Développement des expulsions vers l’Afghanistan

Depuis le changement de gouvernement, 173 hommes ont déjà été expulsés vers l’Afghanistan. Il est désormais prévu d’étendre ce processus pour inclure également des Afghans qui n’ont pas commis de délits. Les préparatifs sont en cours.

Changement de politique en matière d’expulsions

Début juillet, le ministère de l’Intérieur de Hesse a demandé aux préfets de signaler non seulement les criminels afghans, mais également d’autres catégories de personnes pour les expulsions. Cette décision survient après que la Bundespolizei a levé les restrictions précédemment en place.
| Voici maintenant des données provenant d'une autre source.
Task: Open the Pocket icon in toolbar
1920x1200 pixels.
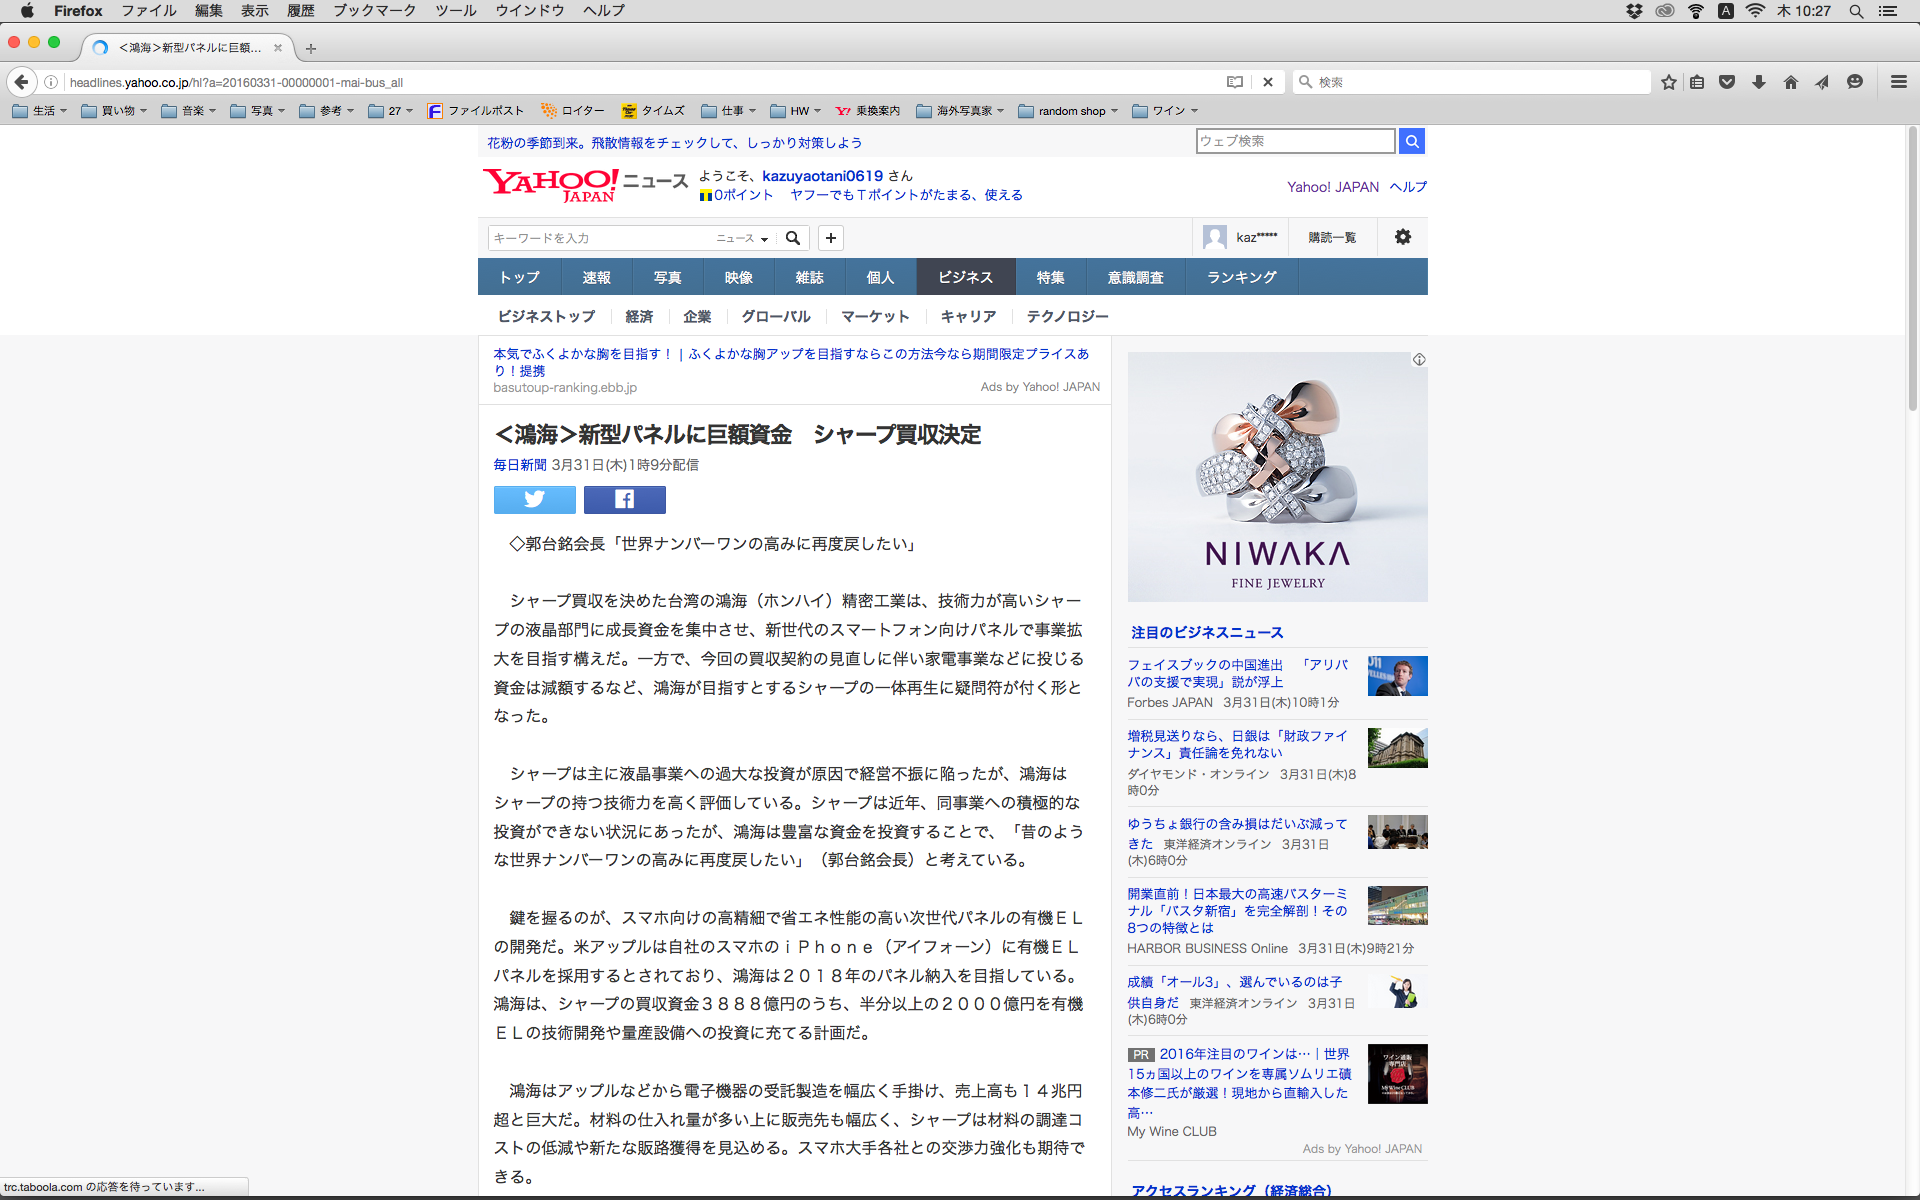Action: pyautogui.click(x=1727, y=82)
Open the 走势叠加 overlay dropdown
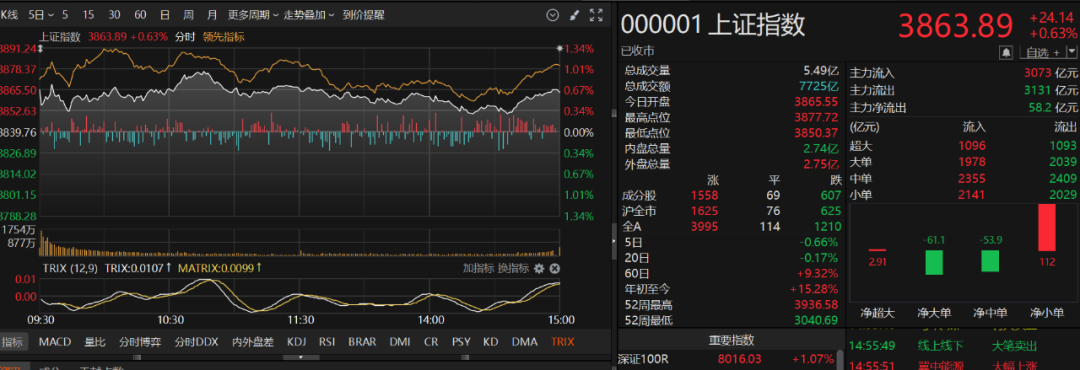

Amnesty International a rapporté que six Afghans actuellement en détention en Allemagne n’ont pas de casier judiciaire. Malgré cela, aucune confirmation officielle n’a été fournie sur leur statut. Les Afghans majeurs, célibataires et sous obligation de quitter le territoire peuvent désormais s’attendre à voir leurs expulsions planifiées.

Ressources diplomatiques et défis

Besoin de représentants afghans pour les transferts

Pour que les identités des expulsés soient vérifiées et que des documents de voyage soient émis, il est crucial de présenter les individus à des représentants consulaire afghans. Les négociations entre l’Afghanistan et l’Allemagne ont permis d’accréditer plus de responsables consulaires, mais jusqu’à présent, seulement deux sont présents en Allemagne.

Situation des Afghans en Allemagne

Actuellement, environ 452 000 Afghanes vivent en Allemagne, dont environ 15 300 sont sous obligation de quitter le pays. Parmi eux, environ 11 400 ont une autorisation temporaire, tandis que les autres n’ont pas de statut légal. Ce flou juridique suscite des inquiétudes tant chez les responsables gouvernementaux que chez les organisations de défense des droits humains.

Opinions divergentes sur la légitimité des expulsions

Les membres de l’Union et de la SPD soutiennent que le respect de la loi justifie l’expulsion de ceux qui ne disposent pas de droits de séjour. Ils estiment que les règles doivent être appliquées de manière stricte. En revanche, les Verts dénoncent cette approche, affirmant que l’expulsion de personnes sans historique criminel vers un pays en proie à une crise humanitaire est inacceptable.

Réaction des droits de l’homme

Les critiques, y compris celles d’Amnesty International, mettent en évidence la détérioration continue de la situation des droits de l’homme en Afghanistan après la prise de pouvoir des talibans. Malgré cela, le ministère de l’Intérieur semble minimiser les risques associés aux expulsions, en affirmant que les promesses de non-représailles pour les criminels renvoyés doivent être respectées par le gouvernement afghan.

Historique des expulsions depuis 2021

Après la prise de pouvoir des talibans, les expulsions vers l’Afghanistan avaient été suspendues. Toutefois, sous le gouvernement précédent, une première expulsion a eu lieu en 2024, suivie de l’arrivée d’Alexander Dobrindt au ministère de l’Intérieur, qui a rétabli les expulsions directes. Ce changement de cap soulève des questions sur les implications humanitaires et éthiques des expulsions en cours vers un pays où la sécurité des citoyens est incertaine.